(Cundinamarca, febrero 26 de 2026). Con una inversión de $381 millones, la Gobernación de Cundinamarca, a través de Empresas Públicas de Cundinamarca (EPC), puso en marcha la actualización e implementación de los Planes de Gestión Integral de Residuos Sólidos (PGIRS) en diez municipios del departamento, con el propósito de transformar el manejo de basuras y reducir el impacto ambiental.
La iniciativa se desarrollará en Apulo, Albán, Anolaima, Viotá, Tausa, Mosquera, Bojacá, La Calera, Guataquí y Nariño, beneficiando a 226.465 habitantes que verán mejoras en la recolección, el aprovechamiento y la cultura ciudadana frente a la correcta separación de residuos.
Más que un requisito normativo, los PGIRS se convierten en la hoja de ruta para que los municipios optimicen sus esquemas de aseo, hagan más eficientes sus rutas de recolección y disminuyan la cantidad de residuos que llegan a los rellenos sanitarios.
Un proyecto de alto impacto
La meta es reducir en un 45% las toneladas que se entierran cada año, extendiendo la vida útil de los sitios de disposición final y generando ahorros a largo plazo.
El proyecto contempla cuatro componentes estratégicos: diagnóstico y optimización operativa de rutas; inclusión social con censo y caracterización de recicladores de oficio para su formalización; estrategias pedagógicas sobre separación en la fuente; y estudios para la implementación de tecnologías de tratamiento de residuos orgánicos e inorgánicos.

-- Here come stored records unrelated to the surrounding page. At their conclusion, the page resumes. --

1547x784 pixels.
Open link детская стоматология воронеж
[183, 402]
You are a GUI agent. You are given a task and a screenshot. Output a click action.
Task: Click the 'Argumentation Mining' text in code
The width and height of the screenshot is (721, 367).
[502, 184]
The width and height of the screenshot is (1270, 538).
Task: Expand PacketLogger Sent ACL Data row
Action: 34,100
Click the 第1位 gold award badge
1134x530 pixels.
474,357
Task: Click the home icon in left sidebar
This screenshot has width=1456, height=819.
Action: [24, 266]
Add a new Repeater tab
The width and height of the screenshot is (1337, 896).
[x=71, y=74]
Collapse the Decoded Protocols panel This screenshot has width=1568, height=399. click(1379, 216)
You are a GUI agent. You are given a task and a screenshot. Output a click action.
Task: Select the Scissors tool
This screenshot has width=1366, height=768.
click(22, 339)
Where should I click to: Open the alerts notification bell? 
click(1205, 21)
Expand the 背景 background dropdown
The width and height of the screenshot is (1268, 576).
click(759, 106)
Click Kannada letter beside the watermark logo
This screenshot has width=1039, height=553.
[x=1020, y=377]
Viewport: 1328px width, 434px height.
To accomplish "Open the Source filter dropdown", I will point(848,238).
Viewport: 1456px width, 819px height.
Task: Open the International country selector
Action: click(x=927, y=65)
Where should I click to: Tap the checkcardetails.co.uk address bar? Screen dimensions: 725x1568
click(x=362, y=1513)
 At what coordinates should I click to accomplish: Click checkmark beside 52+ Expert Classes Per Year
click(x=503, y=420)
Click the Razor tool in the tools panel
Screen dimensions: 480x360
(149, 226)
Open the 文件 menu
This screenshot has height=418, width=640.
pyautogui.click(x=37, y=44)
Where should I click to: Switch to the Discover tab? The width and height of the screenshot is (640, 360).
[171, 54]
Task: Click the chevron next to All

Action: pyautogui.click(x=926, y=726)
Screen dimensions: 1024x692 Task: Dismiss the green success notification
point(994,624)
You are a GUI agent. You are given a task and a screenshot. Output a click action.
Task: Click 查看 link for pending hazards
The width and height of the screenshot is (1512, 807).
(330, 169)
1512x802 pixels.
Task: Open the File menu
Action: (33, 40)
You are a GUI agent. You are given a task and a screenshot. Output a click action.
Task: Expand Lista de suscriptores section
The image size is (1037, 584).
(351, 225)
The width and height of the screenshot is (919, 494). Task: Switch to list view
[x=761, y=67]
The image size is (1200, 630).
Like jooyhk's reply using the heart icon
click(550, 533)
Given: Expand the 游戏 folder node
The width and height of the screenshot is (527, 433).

“Esta inversión permite estructurar rutas de reciclaje eficientes, dignificar la labor de los recicladores y educar a la ciudadanía. Es una apuesta directa por la economía circular en Cundinamarca”, señaló Jorge Enrique Machuca López, gerente de EPC.
La ejecución inició en enero con mesas de trabajo técnicas en los municipios priorizados, dando paso a una estrategia que busca cambiar el modelo tradicional de disposición de residuos por uno basado en el aprovechamiento, la sostenibilidad y la corresponsabilidad ciudadana.